南面のカーブは、山頂が近づくにつれて急カーブになって行くが、それなりのスピードで走っている分には、3台とも3速に落とせばカーブを曲がって登っていける。この時のレスポンスの良さは、'65 VW1200だ。'69 VW1500よりもローギヤードの分、加速するタイミングが早い。厄介なのは1600ccの'78 VW1303LSEカブリオレだ。インジェクションで回転は安定してくれて、大した坂では無ければ一番トルクを感じることができるのだが、急カーブ、急坂となると、一番ハイギヤードなためシフトアップまで長く、低いギアで長く走るもどかしさがある。
北面は山頂側から下りだすとR30の急カーブが続く。ここは下りの場合は騙し騙しの3速か、タイミングを逃したら2速に落とす。その先は、短い直線とR35が続き、時に長い直線があるが、南面と比べると急勾配だ。このR35を短い直線でつなぐ部分も、'65 VW1200が気持ち良い。カーブを抜けると、すぐに3速にシフトアップできる。やはり、この区間も'78 1303LESはなかなか3速に入れられずもどかしい。長い直線部分でも'65 VW1200はすぐにトップまで入れられる。アクセルオフでも勾配で少しずつ加速してしまうが、いずれもトルクがあって無茶な加速はないのだが、やはりギア比の違いで、ハイギヤードの'78 VW1303LSEはスピードが出過ぎて運転しづらく、'65 VW1200は早めにスピードが落ち着いてくれて、運転がしやすい。
まあ、北面下りは3台ともに良い感じで下れるが、上りとなると少し違う。急こう配の直線や緩いカーブが長く続くところでは、やはり'78 VW1303LSEが強くて気楽に運転ができる。ところが'65 VW1200となると、なかなかトップに入れられない。スピードを乗せるのに3速で走るのはエンジン音も高鳴るし、こちらの心臓も高鳴る。クルマも頑張って走っている感じの音となるが、運転する方も心身ともに頑張ってしまう。

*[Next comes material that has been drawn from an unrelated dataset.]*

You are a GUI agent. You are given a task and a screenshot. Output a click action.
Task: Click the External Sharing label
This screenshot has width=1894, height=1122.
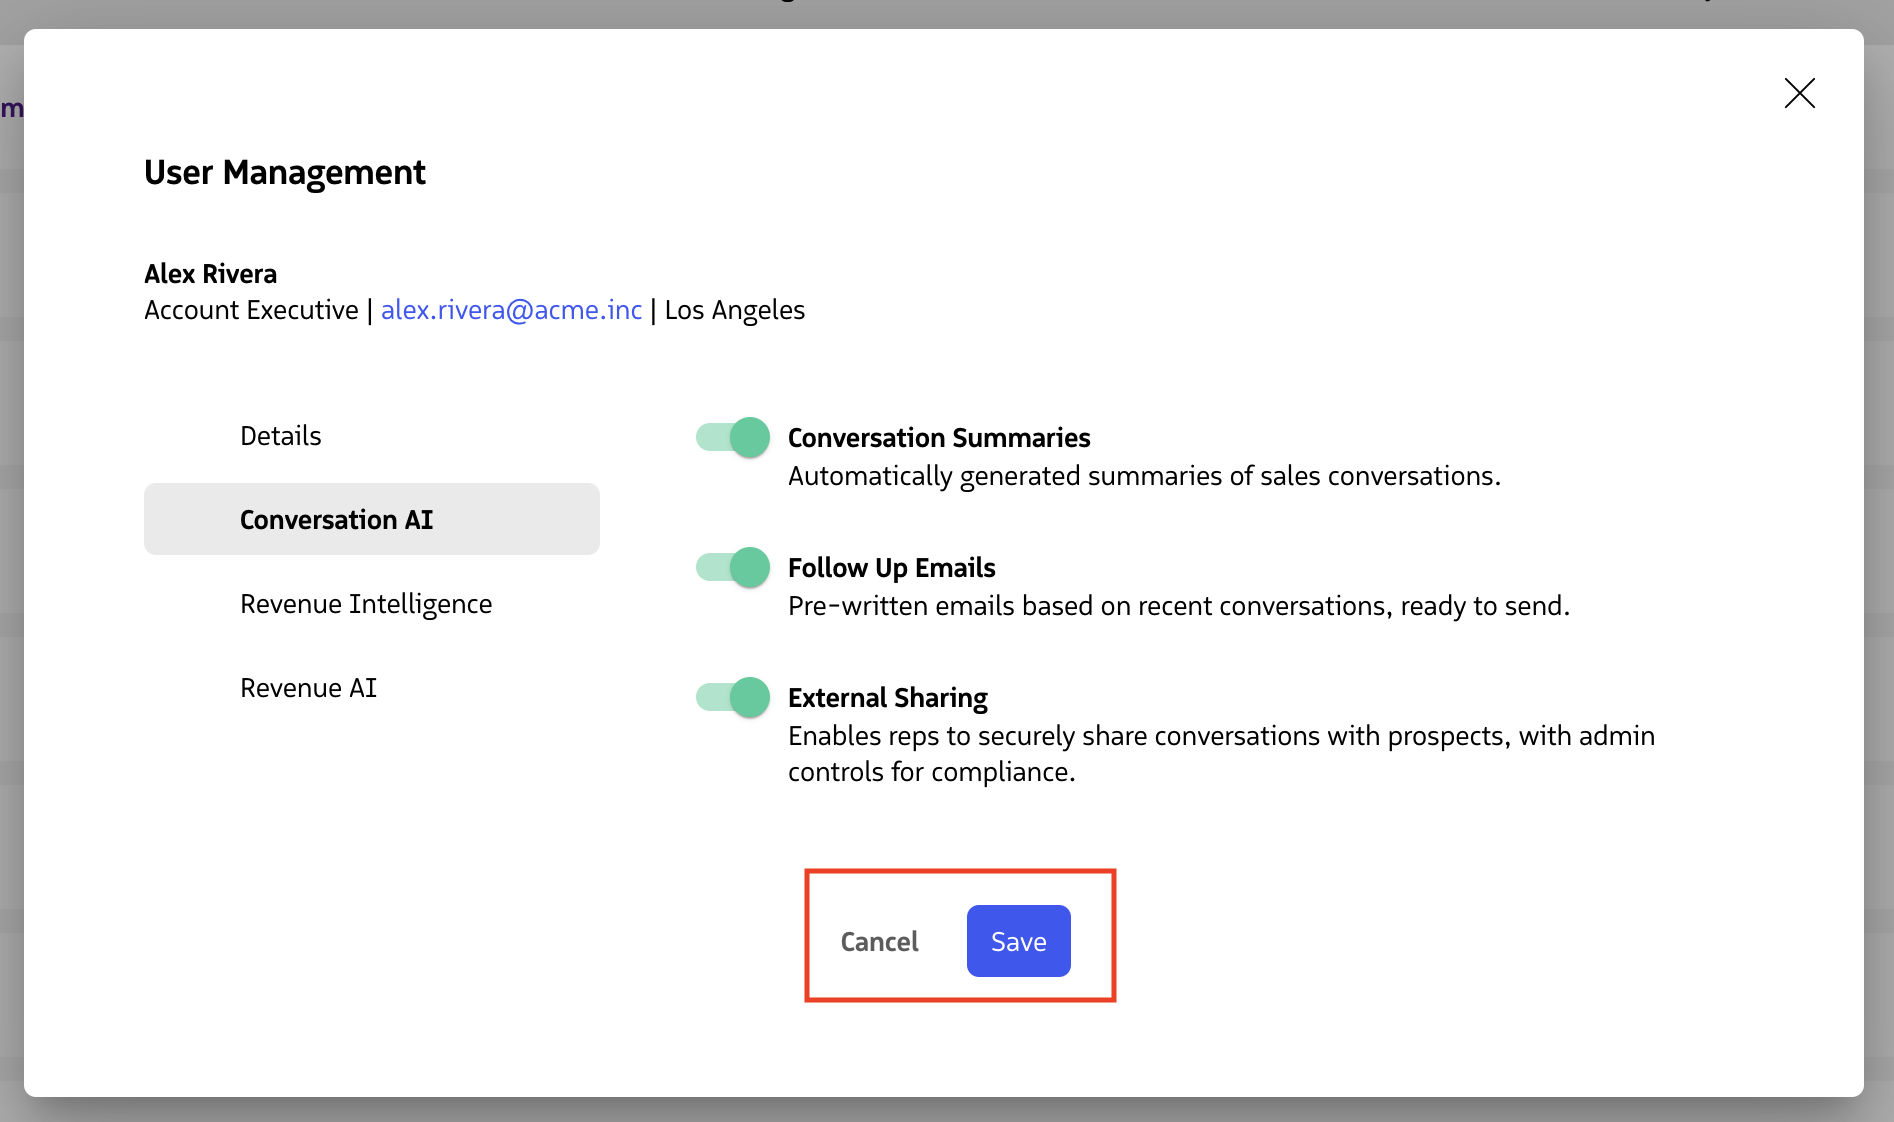[x=887, y=698]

面白いのは、R35のカーブが登場し、R30に切り替わった最初のカーブである。こちらも油断しているということもあるかも知れないが、カーブがきつくなり、勾配もきつくなる。ここだけは3台ともに2速にシフトダウンしてしまう。
帰り道に、南面を下るのは気楽なものである。近年、年に何度か赤城を越えているので、霧が出てもあまり気にならない。赤城の北面は行きも帰りもクルマは少ないが、南面はクルマが多い。特に帰りに下るときは、赤城観光をして来たクルマたちが下っている。とにかく台数が多いので、走り慣れていない人が必ずいる。50km/h制限で、たいそうなカーブもないのに40km/hとか、時にはもっとスピードが落ちる。バスに遭遇することも少なくない。バスも出しても45km/h程度。

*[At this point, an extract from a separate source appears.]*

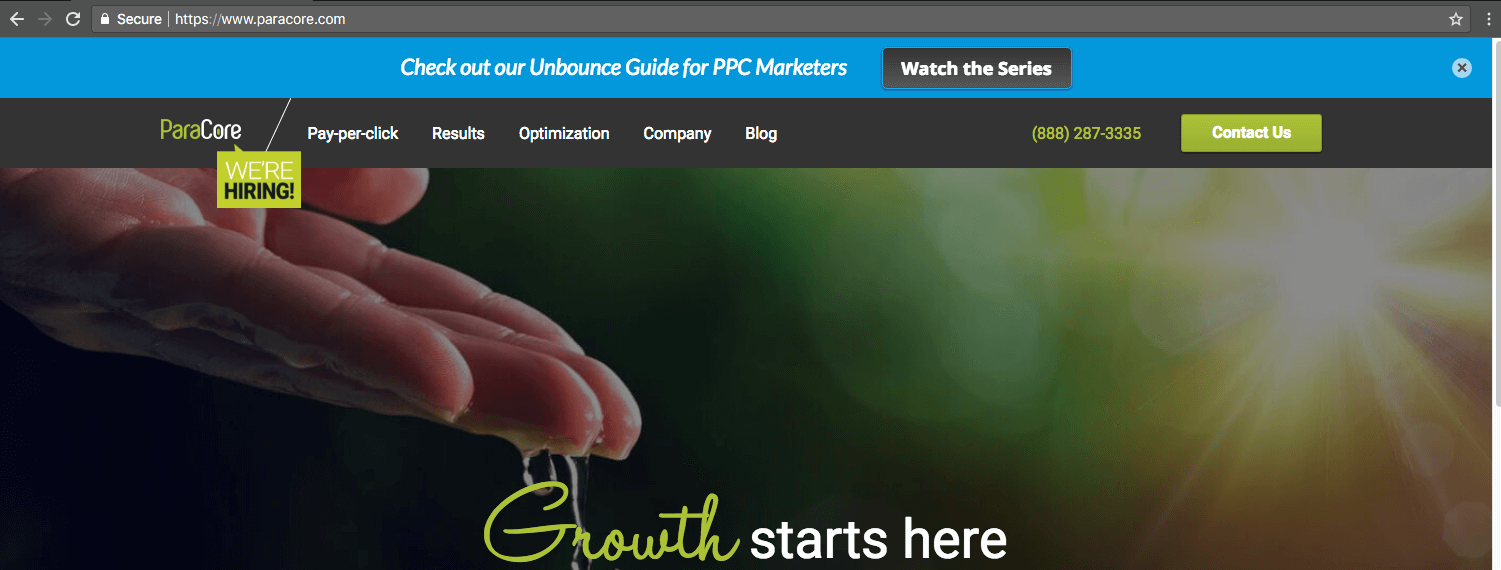Click the green Contact Us button
This screenshot has height=570, width=1501.
[1251, 133]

そこで慌ててはいけない。もう脇道はないし、脇に止めるところもあまりないから、最後まで付き合うおおらかな気持ちで下るのが大切である。あまり車間距離も詰めず、煽るようなことにならないようにして下る。3回とも、そんなクルマに遭遇したが、走り易かったのは'65 VW1200だった。ローギヤードなので3速で良い感じで、4速にも入れても坂道による加速も穏やかだ。ダメなのは1600ccの'78 VW1303LSEである。3速でもスピードが出てしまい、ブレーキを踏む回数が増えてしまう。
もう空冷VWビートル歴43年目であるから、それなりにビートルの特徴は分かっている気でいるが、こうして3週連続して、同じ道を、異なる排気量で走ってみると、具体的な違いが明確になって、とても楽しかった。
3日は、まだまだ夏の終わりの様な感じであり、10日の赤城大沼周辺も、あまり紅葉が進んでいるような感じもなかったが、17日の帰りの赤城大沼は寒風が吹き荒れ、水面に煙の様な水しぶき、水煙を上げていた。
42年間乗って来ても、味わい深い空冷VWビートルなのであった。